> **The task**: Your copy should repeat the data that follows exactly and contain no image.

> **Records supplied**:
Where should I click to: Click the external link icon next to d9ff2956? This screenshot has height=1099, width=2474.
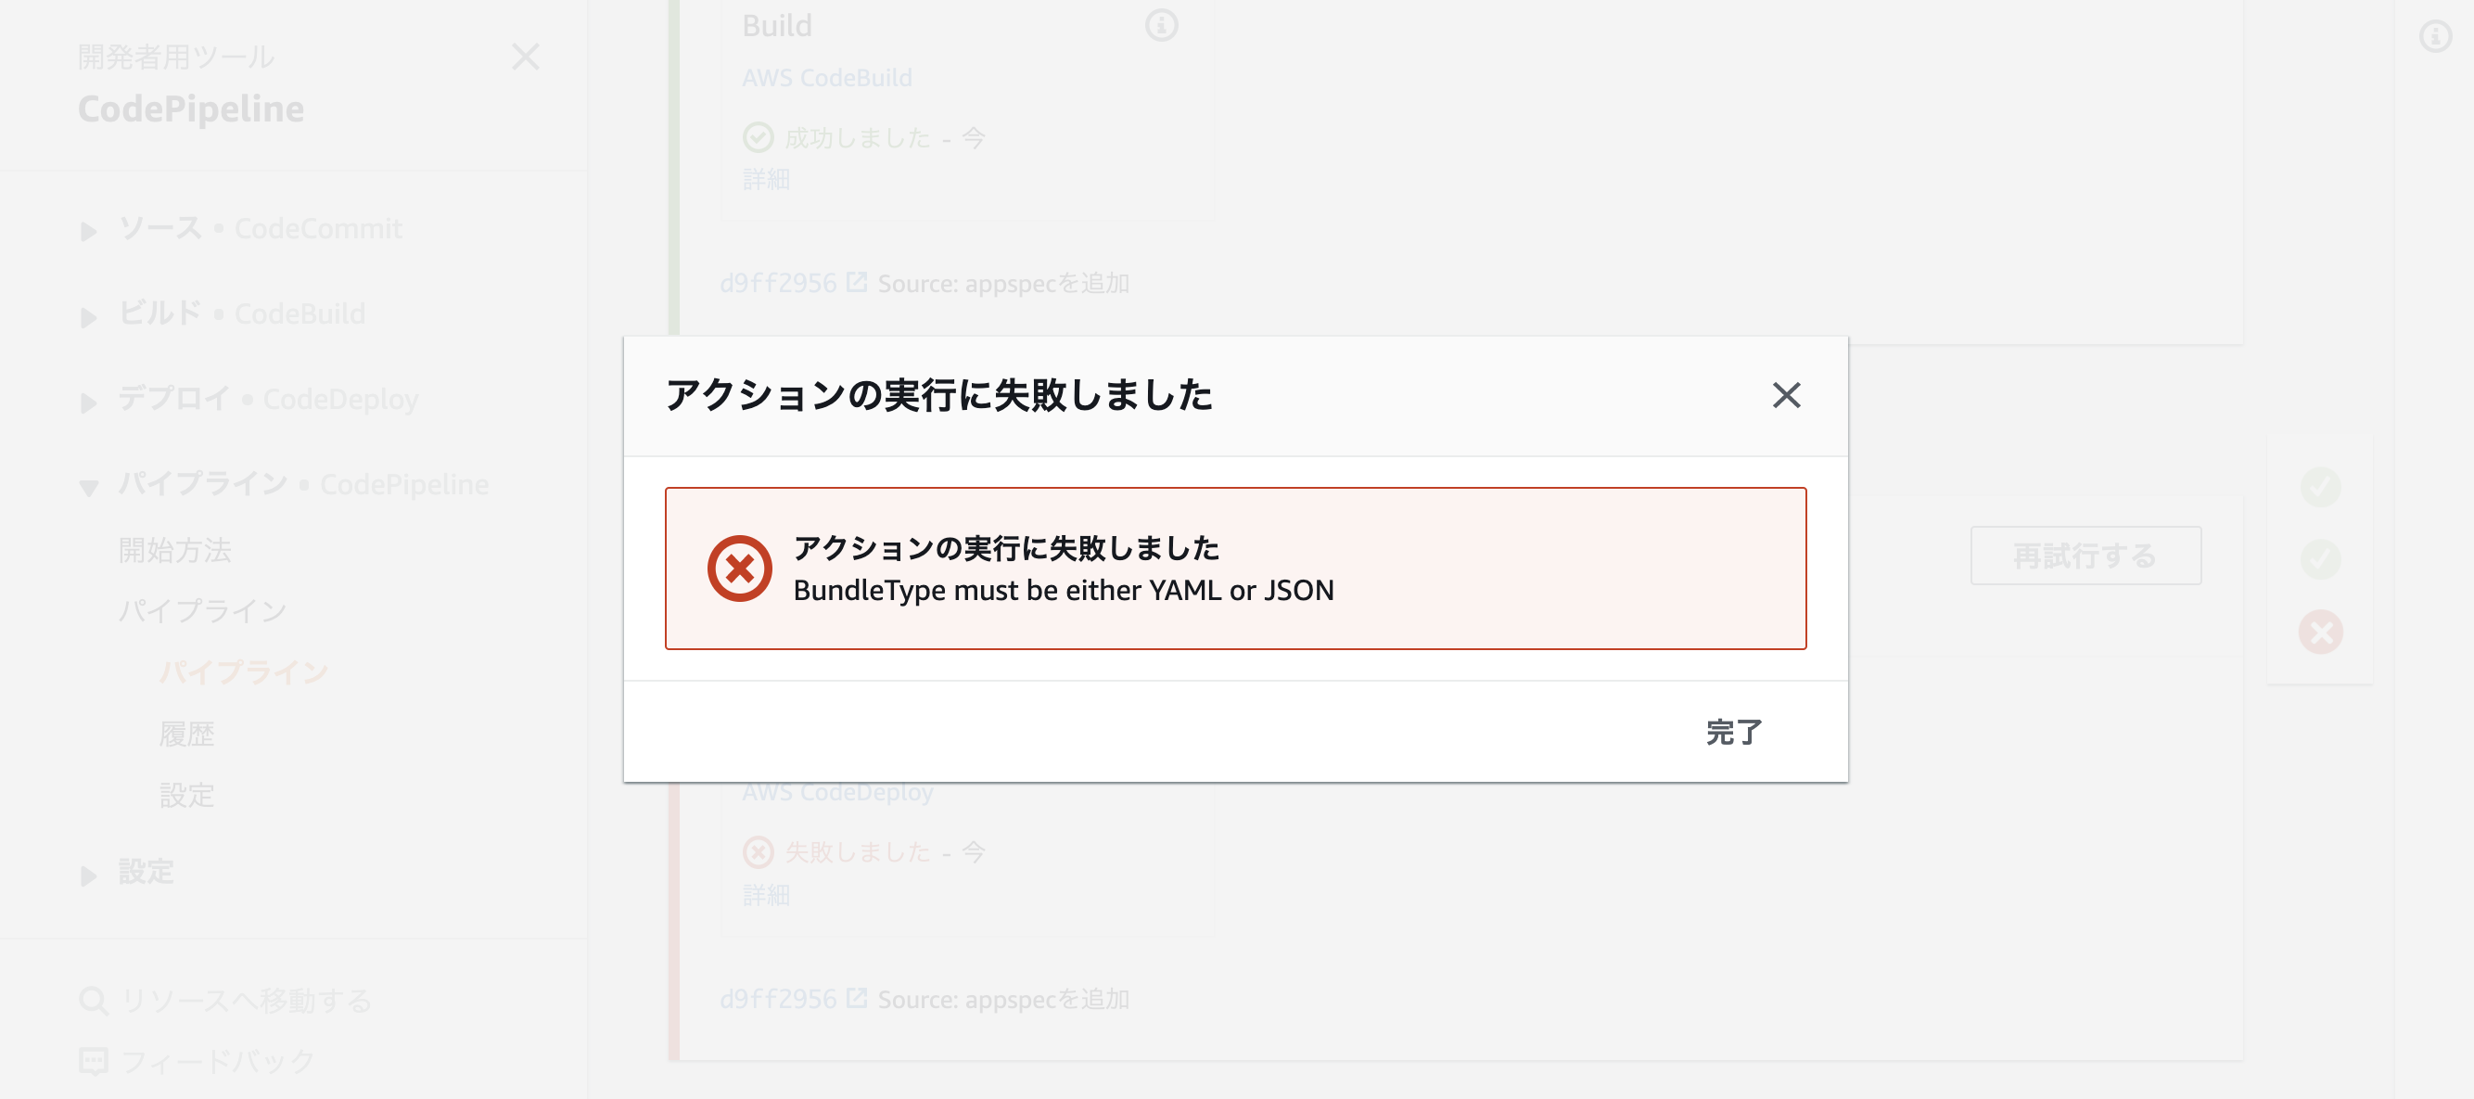tap(856, 281)
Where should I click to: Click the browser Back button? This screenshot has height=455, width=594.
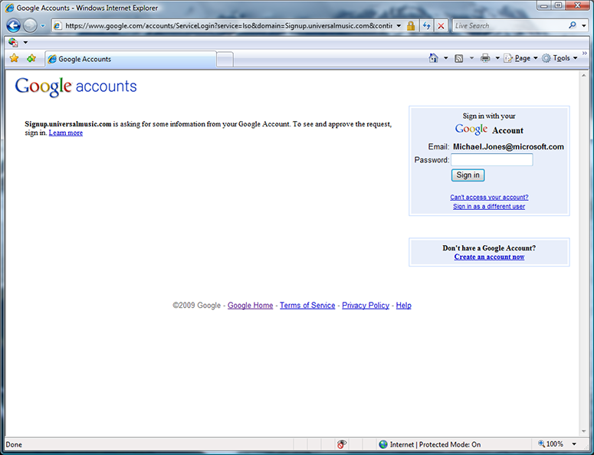(x=13, y=25)
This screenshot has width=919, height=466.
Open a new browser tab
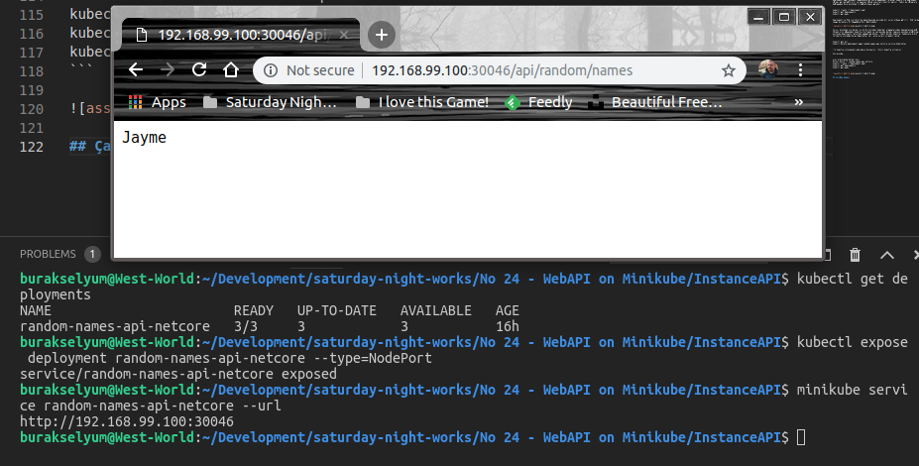(x=381, y=35)
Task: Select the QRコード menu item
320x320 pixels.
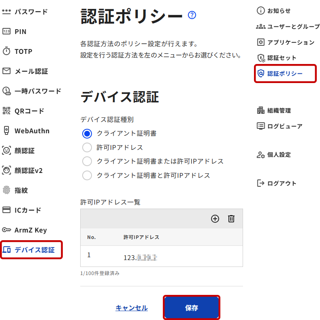Action: (x=29, y=111)
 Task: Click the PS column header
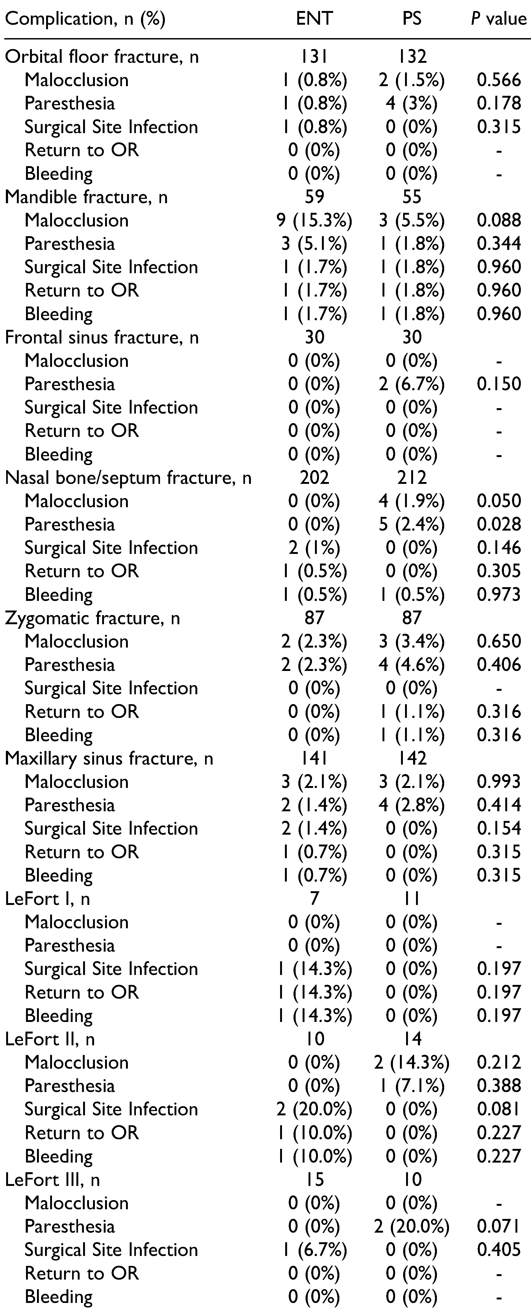[412, 19]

> **Response below**:
Where should I click to: Click the external link icon next to d9ff2956? This screenshot has height=1099, width=2474.
tap(856, 281)
Where should I click to: Click the browser Back button? This screenshot has height=455, width=594.
(x=13, y=25)
This screenshot has width=919, height=466.
Open a new browser tab
(x=381, y=35)
Task: Select the QRコード menu item
320x320 pixels.
Action: (x=29, y=111)
 Task: Click the PS column header
[412, 19]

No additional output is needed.